**Data in this exercise:**
Segment Open
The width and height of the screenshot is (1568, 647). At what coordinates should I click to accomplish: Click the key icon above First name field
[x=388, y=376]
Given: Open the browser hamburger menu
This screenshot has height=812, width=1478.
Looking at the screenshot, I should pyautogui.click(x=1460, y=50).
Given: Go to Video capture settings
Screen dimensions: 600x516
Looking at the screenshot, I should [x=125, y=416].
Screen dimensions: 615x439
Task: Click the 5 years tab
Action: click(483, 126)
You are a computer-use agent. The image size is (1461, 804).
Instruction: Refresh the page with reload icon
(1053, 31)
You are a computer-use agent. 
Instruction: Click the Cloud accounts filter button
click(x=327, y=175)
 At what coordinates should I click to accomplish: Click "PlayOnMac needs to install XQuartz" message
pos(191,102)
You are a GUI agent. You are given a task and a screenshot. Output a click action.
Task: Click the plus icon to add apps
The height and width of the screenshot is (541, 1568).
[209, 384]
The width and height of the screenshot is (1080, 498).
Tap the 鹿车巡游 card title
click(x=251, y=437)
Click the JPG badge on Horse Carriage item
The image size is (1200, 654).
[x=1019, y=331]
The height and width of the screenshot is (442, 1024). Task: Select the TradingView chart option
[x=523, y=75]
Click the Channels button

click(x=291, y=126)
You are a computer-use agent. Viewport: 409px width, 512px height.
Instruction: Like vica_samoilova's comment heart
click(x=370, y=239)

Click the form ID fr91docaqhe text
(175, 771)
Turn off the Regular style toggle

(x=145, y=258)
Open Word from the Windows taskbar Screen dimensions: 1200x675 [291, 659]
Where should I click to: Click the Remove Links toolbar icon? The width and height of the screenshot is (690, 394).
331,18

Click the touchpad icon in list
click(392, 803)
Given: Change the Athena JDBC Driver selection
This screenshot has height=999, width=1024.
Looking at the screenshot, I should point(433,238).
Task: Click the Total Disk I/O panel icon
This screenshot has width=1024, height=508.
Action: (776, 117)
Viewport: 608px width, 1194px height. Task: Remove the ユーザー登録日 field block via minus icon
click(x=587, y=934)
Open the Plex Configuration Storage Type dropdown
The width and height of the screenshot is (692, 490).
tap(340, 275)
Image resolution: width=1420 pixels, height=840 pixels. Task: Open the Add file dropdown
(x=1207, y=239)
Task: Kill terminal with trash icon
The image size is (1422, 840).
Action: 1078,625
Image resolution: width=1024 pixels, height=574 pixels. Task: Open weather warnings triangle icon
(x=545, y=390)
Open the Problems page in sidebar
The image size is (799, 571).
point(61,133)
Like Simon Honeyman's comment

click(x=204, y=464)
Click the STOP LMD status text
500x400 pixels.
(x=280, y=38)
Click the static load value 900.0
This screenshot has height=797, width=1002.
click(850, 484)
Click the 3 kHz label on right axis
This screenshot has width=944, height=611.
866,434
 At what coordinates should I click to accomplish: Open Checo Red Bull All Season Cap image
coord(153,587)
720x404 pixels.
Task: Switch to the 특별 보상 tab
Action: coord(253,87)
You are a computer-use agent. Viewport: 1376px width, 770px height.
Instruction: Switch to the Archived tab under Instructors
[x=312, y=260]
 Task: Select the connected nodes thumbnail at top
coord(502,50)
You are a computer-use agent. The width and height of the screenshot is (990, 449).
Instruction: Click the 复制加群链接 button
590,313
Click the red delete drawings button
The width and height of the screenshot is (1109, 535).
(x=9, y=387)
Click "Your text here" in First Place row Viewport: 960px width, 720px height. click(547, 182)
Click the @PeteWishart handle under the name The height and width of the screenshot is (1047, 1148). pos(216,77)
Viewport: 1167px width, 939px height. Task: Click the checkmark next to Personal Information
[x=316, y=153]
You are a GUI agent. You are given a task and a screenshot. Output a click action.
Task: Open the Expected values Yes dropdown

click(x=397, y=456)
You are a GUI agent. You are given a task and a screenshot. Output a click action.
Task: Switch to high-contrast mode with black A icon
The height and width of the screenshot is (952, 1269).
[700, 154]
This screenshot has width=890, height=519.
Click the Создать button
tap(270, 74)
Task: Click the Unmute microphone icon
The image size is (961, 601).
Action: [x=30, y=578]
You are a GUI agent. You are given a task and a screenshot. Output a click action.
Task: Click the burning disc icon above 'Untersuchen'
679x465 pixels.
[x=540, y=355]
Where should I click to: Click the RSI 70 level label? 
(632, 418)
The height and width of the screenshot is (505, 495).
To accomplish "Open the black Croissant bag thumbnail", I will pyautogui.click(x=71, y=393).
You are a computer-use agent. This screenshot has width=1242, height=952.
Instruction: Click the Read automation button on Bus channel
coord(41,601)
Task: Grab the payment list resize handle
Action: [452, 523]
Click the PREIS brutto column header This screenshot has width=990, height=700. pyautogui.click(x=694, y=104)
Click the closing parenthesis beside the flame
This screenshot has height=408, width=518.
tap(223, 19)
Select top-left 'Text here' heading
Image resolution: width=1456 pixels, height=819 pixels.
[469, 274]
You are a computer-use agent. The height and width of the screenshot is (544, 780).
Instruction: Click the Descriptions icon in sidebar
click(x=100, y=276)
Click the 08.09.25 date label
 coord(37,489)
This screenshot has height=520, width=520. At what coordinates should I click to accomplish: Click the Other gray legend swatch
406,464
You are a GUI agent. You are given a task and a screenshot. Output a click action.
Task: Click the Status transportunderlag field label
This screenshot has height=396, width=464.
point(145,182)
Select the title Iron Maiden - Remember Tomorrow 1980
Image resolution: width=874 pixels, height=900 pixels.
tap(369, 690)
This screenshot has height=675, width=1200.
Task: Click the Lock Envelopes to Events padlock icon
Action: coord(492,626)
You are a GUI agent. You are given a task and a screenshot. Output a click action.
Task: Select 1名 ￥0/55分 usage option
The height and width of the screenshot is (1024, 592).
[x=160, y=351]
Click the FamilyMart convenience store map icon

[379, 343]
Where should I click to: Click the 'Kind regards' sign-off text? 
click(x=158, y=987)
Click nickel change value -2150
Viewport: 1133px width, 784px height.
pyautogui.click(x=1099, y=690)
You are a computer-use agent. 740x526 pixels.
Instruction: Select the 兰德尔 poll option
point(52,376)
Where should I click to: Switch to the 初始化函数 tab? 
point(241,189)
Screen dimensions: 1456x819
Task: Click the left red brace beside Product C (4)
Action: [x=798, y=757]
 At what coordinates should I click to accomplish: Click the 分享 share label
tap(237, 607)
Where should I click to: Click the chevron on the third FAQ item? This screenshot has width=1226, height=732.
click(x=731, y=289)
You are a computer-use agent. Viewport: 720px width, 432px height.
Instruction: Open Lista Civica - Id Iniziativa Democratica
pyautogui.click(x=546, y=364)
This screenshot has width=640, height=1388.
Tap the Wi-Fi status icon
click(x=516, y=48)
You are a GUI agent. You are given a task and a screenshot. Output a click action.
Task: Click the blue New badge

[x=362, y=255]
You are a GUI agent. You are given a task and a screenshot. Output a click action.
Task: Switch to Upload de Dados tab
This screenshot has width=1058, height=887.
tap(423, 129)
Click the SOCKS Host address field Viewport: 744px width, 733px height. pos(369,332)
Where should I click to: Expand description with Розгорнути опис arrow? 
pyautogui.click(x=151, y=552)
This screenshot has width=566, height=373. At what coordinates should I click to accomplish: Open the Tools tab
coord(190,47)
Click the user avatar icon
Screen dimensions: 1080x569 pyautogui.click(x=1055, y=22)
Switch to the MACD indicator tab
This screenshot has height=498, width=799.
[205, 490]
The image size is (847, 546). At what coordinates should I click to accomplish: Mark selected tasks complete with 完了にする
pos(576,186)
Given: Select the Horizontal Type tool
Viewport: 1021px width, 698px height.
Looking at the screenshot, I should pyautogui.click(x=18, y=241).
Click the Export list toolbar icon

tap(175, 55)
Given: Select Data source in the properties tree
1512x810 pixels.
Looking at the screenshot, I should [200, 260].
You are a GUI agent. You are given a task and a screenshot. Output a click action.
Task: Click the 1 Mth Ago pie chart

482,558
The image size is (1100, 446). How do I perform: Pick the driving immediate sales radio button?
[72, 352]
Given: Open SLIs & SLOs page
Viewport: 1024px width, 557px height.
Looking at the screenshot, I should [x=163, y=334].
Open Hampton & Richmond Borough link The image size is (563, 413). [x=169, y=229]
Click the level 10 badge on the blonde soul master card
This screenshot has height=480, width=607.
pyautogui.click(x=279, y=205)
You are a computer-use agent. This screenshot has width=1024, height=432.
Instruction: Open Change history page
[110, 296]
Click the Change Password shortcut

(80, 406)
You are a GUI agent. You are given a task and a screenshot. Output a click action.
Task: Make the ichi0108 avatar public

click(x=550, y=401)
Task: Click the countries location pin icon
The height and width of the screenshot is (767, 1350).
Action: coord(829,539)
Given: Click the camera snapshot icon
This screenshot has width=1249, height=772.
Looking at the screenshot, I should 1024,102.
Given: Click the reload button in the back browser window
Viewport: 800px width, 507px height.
Segment Closed
**What to produce:** The entries above hold the needed span. Transcribe exactly the lines from the one with "The image size is (1200, 654)." to the one with "Task: Click the Total Disk I/O panel icon", both included.

**Completed task:**
The image size is (1200, 654).
[x=1019, y=331]
The height and width of the screenshot is (442, 1024). Task: Select the TradingView chart option
[x=523, y=75]
Click the Channels button

click(x=291, y=126)
You are a computer-use agent. Viewport: 409px width, 512px height.
Instruction: Like vica_samoilova's comment heart
click(x=370, y=239)

Click the form ID fr91docaqhe text
(175, 771)
Turn off the Regular style toggle

(x=145, y=258)
Open Word from the Windows taskbar Screen dimensions: 1200x675 [291, 659]
Where should I click to: Click the Remove Links toolbar icon? The width and height of the screenshot is (690, 394).
331,18

Click the touchpad icon in list
click(392, 803)
Given: Change the Athena JDBC Driver selection
This screenshot has height=999, width=1024.
Looking at the screenshot, I should point(433,238).
Task: Click the Total Disk I/O panel icon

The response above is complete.